What about clock/nvram battery?
I have a 4400 which wouldn't start up until a new battery was in place.
Chad
Mel wrote:
Jeff,
Thanks for your advice.
I have several spare Mac IIci(s).
Tried switching off the power strip, switcing it on
and then wihtin a second or two hitting the on switch
separately form the keyboard and then from the switch
on the rear of the CPU. Nohting.
Pulled the power supply from a unit that was known to
be working and R&R with the power supply in the CPU
that was not working. No soap.
Finally R&R the internal drive with my data and
software and swapped it into another IIci CPU. Booted
up and everything works. in other words, I gave up.
However, I shall use your advice on the CPU that was
not working and experiment by trying some of the fixes
you suggested to see if I can make it operational.
Thanks for the tips and the benefit of your
experience.
Mel
--- Jeff Walther <[EMAIL PROTECTED]> wrote:
At 15:30 -0400 08/04/2005, System6 wrote:
Date: Thu, 4 Aug 2005 06:34:58 -0700 (PDT)

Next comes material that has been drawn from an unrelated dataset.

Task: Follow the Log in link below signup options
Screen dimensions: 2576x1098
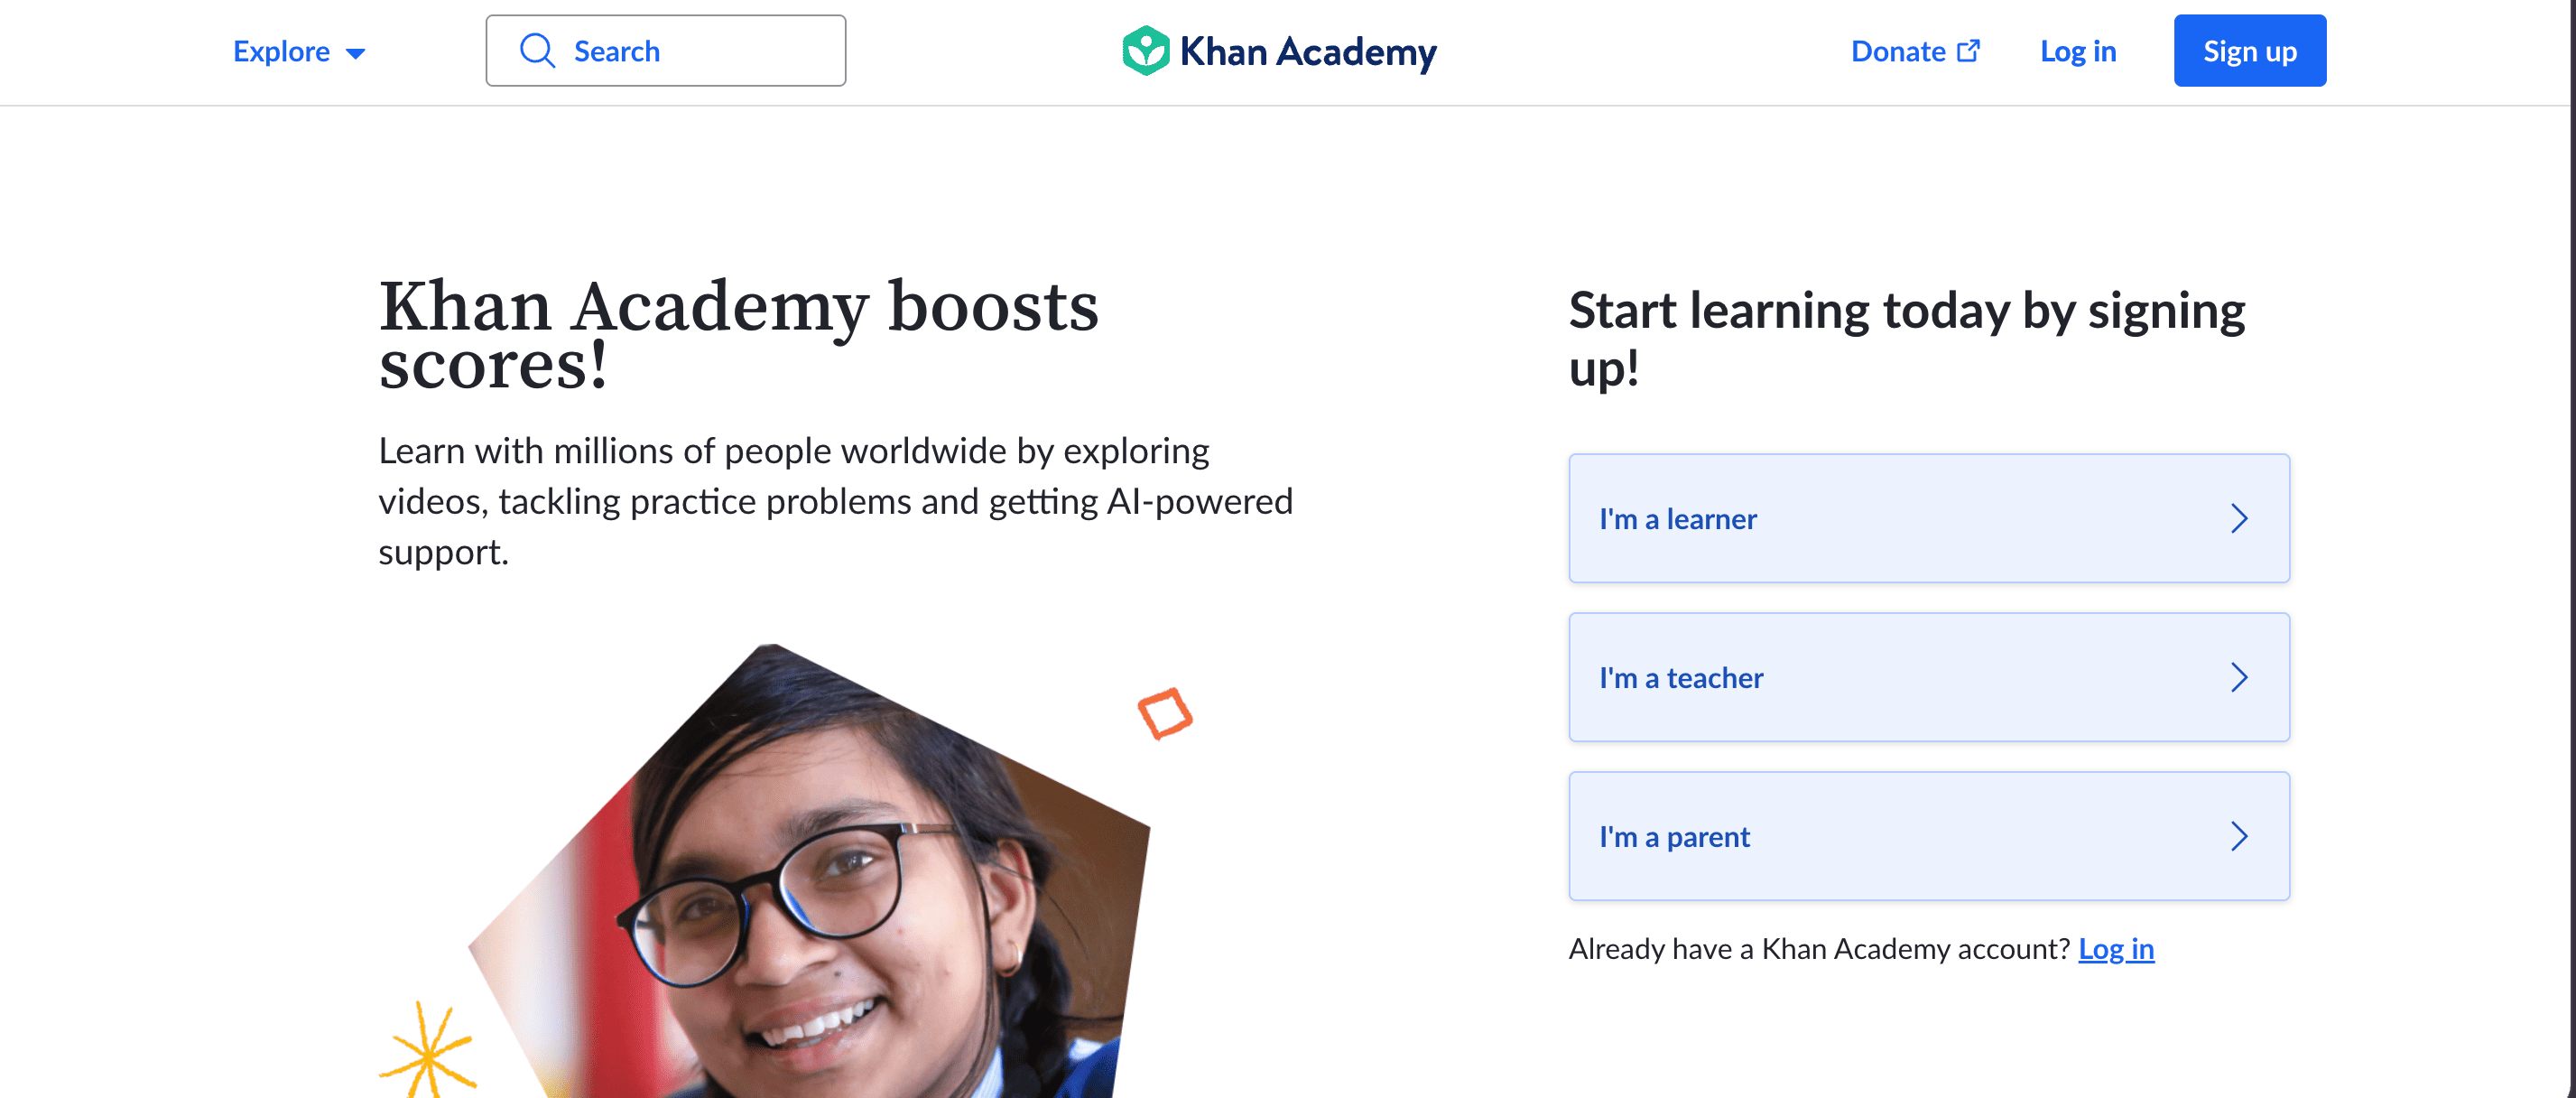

From: Mel <[EMAIL PROTECTED]>
This morning, when I hit the start button, the
three
lights above the three buttons (num lock, caps lock
and scroll lock) and the green light at the lower
right of the CPU came on simultaneously; the CPU
emitted a very short chime but the CPU never came
on
nor did the monitor.
First, you'd probably have better luck with this
question on Vintage
Macs list, because it is a hardware question, not a
System 6 question.
Second, there are two possibilities. You could have
a failed power
supply or a failed motherboard.
Power Supply: I don't remember the details,
unfortunately, though
some time with Deja News might pull up relevant
posts, but there's a
fairly common failure mode for the power supply
which, IIRC, may
cause this issue.
Logic Board: On these old logic boards the
electrolytic capacitors
leak and the leakage is corrosive. Pull the LB,
examine it closely,
holding it at various angles to the light and look
for discolored
areas (brownish) in the rear right corner. If you
find some, clean
it up with swabs and isopropyl (rubbing) alcohol.
Examine the area
carefully for pitted and corroded leads and solder.
You may find
connections that are eaten through. An ohmmeter
(continuity meter)
is handy for this examination.
Some folks have had luck simply cleaning the
corrosive off, but for a
good fix, you need to remove the old caps and
replace them,
preferably with tantalum caps which won't leak.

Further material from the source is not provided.